*WORK TASK*: Among the entries below, tally each line containing "DYED"; respond with the total only.

Dataset entries:
____________________

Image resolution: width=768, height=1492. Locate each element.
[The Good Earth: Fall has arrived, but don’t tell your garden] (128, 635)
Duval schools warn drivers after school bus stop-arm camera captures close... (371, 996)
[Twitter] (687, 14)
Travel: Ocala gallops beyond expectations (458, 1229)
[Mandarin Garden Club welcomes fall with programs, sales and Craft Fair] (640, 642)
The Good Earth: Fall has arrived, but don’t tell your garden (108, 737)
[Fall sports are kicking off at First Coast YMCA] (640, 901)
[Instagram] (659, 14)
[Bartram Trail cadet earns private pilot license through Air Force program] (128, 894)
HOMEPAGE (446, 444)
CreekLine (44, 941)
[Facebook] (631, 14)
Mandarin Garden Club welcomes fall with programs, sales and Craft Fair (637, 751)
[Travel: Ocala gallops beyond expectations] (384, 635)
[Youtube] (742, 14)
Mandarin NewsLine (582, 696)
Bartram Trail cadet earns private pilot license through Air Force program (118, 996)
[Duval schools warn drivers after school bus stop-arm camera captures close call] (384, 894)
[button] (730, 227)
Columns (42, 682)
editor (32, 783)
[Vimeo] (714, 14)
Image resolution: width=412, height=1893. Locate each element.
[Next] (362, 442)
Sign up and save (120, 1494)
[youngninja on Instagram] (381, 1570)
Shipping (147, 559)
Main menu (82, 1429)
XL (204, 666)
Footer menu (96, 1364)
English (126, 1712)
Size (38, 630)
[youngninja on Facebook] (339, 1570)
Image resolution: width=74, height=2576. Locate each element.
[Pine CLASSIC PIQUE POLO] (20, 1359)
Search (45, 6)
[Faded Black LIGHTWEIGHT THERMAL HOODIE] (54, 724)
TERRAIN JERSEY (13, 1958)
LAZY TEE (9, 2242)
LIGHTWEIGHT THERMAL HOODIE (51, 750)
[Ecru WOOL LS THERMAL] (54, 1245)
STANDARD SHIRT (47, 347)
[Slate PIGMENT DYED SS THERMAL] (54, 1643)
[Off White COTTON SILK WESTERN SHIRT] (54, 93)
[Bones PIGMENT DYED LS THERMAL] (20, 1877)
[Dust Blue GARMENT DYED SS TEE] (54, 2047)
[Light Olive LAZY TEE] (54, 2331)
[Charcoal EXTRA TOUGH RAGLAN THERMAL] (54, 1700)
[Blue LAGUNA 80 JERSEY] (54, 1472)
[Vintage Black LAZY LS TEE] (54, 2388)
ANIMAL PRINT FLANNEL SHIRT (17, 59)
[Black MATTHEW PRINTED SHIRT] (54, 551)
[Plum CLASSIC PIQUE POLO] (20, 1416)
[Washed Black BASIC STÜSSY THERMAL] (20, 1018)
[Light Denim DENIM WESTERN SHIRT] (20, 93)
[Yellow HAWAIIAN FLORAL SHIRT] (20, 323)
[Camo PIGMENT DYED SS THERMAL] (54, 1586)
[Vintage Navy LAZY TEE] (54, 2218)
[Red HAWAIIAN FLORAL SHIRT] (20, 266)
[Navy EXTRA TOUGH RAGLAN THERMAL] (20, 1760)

____________________

*OUTPUT*: 4